The drop in spending is likely to be paired with a drop in margins. Low prices are the only thing that lure consumers, and retailers will be forced to offer low prices on popular items or risk having people vote with their feet (or their smartphones and tablets). The NRF’s forecast for sales growth of 3.9% to $602 billion for the full holiday shopping season is almost certainly too optimistic. The only question is by how much.

Online shopping appears to have performed very well, but it is wise to remember that online shopping still provides a quite small portion of sales from traditional brick-and-mortar retailers. An online sales estimate for Thanksgiving Day put total sales for the day at just over $1 billion and Black Friday online sales at just under $2 billion.
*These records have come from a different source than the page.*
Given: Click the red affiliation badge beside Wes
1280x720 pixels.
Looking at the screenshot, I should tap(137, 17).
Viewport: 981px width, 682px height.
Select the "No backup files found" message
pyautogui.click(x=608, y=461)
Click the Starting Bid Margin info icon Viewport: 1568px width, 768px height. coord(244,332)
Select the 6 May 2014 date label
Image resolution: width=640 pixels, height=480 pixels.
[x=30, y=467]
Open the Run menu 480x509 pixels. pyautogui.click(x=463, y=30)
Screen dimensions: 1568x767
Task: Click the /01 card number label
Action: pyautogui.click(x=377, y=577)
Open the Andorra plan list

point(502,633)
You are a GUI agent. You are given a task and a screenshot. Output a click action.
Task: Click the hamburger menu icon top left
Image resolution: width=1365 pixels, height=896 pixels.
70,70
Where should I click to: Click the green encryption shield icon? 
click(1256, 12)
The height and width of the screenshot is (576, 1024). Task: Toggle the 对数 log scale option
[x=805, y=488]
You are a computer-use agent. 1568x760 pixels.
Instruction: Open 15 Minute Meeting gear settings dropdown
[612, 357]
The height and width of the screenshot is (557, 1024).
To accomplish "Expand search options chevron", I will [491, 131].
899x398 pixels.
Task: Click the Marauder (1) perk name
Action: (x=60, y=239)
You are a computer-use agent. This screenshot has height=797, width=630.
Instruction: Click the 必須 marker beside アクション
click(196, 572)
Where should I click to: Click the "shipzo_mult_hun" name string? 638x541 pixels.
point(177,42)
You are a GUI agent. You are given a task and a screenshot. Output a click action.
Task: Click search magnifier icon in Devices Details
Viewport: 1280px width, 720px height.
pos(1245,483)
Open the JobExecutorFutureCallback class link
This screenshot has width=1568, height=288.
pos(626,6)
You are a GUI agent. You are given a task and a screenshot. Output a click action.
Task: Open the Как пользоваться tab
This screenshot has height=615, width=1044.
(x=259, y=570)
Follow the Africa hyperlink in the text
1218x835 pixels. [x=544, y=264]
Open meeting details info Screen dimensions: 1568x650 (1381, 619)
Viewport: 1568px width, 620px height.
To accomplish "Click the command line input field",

Even if the rest of the weekend performed as well as Thanksgiving Day, we are still looking at just $5 billion in online sales, less than 10% of the NRF’s estimate of total weekend spending.

Cyber Monday is expected to be a bigger online sales day than Black Friday, with a forecast of about $2.27 billion.That would make it the biggest online spending day ever. Which stores will benefit the most?

Over the weekend, online sales rose the most at department stores like Macy’s Inc. (NYSE: M) and, if it is lucky, J.C. Penney Co. Inc. (NYSE: JCP), which could really use some good news on sales. A strong showing on Monday would indicate that the department stores finally may have figured out how to get buyers, not just browsers.

Sales of health and beauty goods and apparel also posted big gains in weekend online sales. For health and beauty items, websites at Wal-Mart Stores Inc. (NYSE: WMT) and Walgreen Co. (NYSE: WAG) are likely destinations. Apparel seller Old Navy, a division of Gap Inc. (NYSE: GPS), posted very good gains online over the weekend, and the store might be able to leverage those gains, provided it sets prices at a level that consumers are willing to pay.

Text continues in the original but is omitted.